まず先に胃の内視鏡からだが、最近普及してきた細い管で鼻から入れるタイプと、従来の口から入れるものと、どちらか選べるというので、それはまあ鼻からの方が楽だという話なので鼻の方でお願いした。そういうわけで、口から入れる内視鏡はまだ未体験だ。

事前の説明で、検査中は眼鏡ははずしてもらうと言われたので、強度の近視の私はメガネをはずすと細かいものは何も見えなくなるので、内視鏡で見ている画面も見せてもらっても、顔を画面の5センチ前まで近づけるわけにもいかないので、何もわからない状態になる。しまった、コンタクトレンズをしてくるんだった、と思ったが、実際に検査に入ってみると、「メガネはずしたら何も見えませんよねー」と言われて、すごくきつい近視だと言うと、邪魔にならなければ大丈夫だということで、メガネをかけた状態で検査してもらった。おかげで画面はよく見られた。

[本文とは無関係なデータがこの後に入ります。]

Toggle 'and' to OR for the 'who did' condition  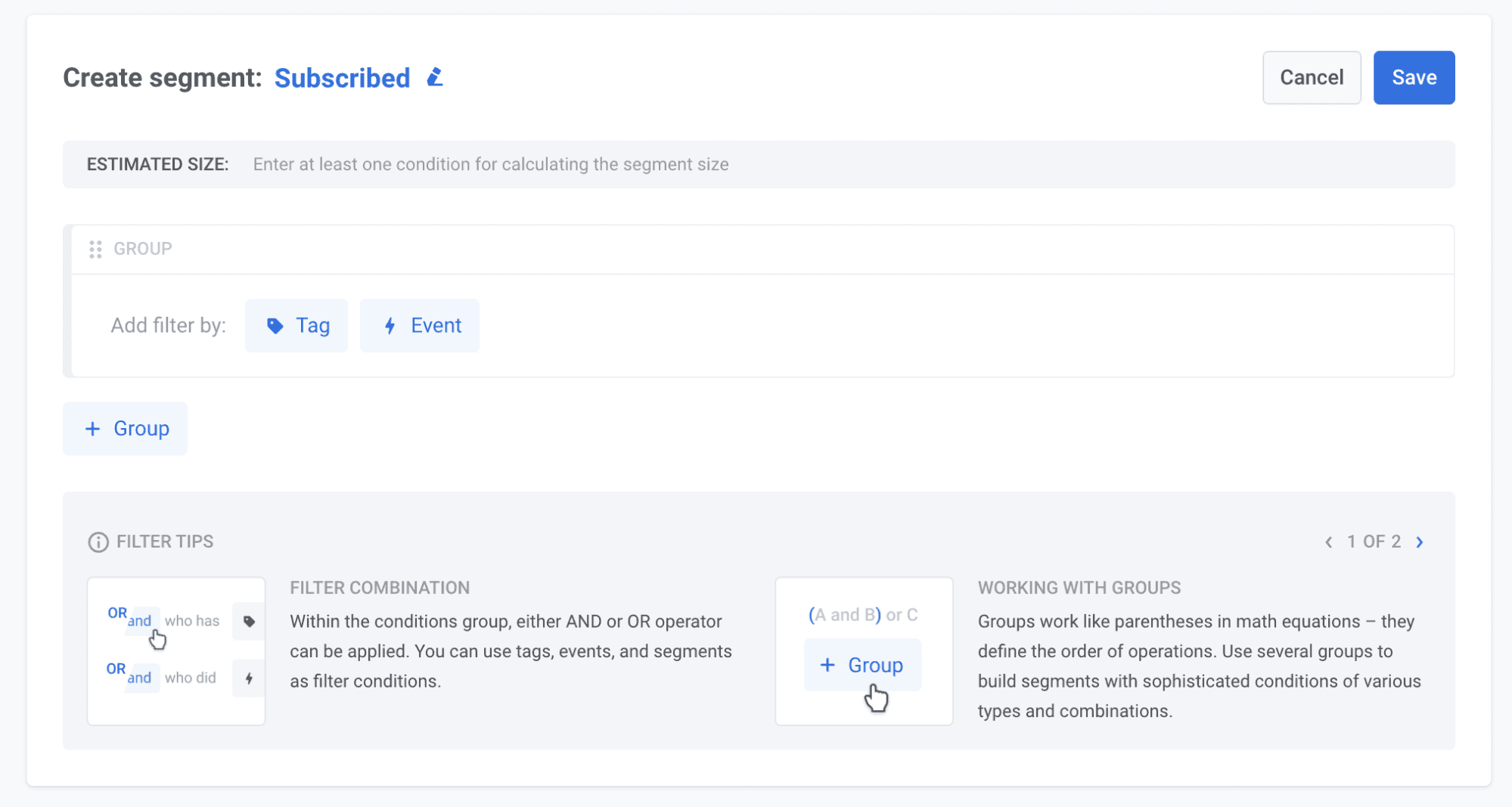[140, 678]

鼻から入れる内視鏡は噂通り、本当に楽だった。口から入れるのがどのくらい楽じゃないのかは、体験したことがないので比較できないが、とにかくまるで苦痛感はなかった。鼻の奥に管を挿入していくのは、耳鼻科の検査で器具を突っ込まれるのと同じだが、麻酔がかかっているので、ああ、入っていくなぁ、という感じ。あとはもう、画像を見ていてもレンズの先が自分の身体の中にあるという感じは全然せず、他人ごとの画像を見ているのとまるで同じ感じだった。

続いて、大腸。続けて検査するので、検査着に着替えるのは胃の前に着替えているのだが、検査着の下の方は、ちょうど中国の子供が穿かされているような、お尻の部分が開いたズボンになっている。もちろん、その下に下着のパンツは穿かずに着る。

胃の方はすんなり入って、すんなり出ていく感じだったが、大腸はぐるっと回っているのでそう簡単には行かない。盲腸の部分まで入れるのだが、少しずつ、少しずつ進んでいくので、結構時間がかかる。ものが触っている感覚があるのは肛門付近だけで、ちょうど堅い大便をしている感触がずっと続く感じ。奥の方はどこまで入っているかさっぱりわからないが、多少中で突っ張ったりすると、堅い大便が詰まっていて腹痛を感じるときのような感じがする。途中で進めやすいように、身体を上向けたり、横向けたりする。

と、まあ、そんな感じだが、特に不快な感じがするでもなく、検査終了。まあ、ひどい目にあうのは嫌だが、全然どうということもなくて、拍子抜けと言えば拍子抜けかもしれない。その場で言わなかっただけかもしれないが、特に問題も発見されなかったようだ。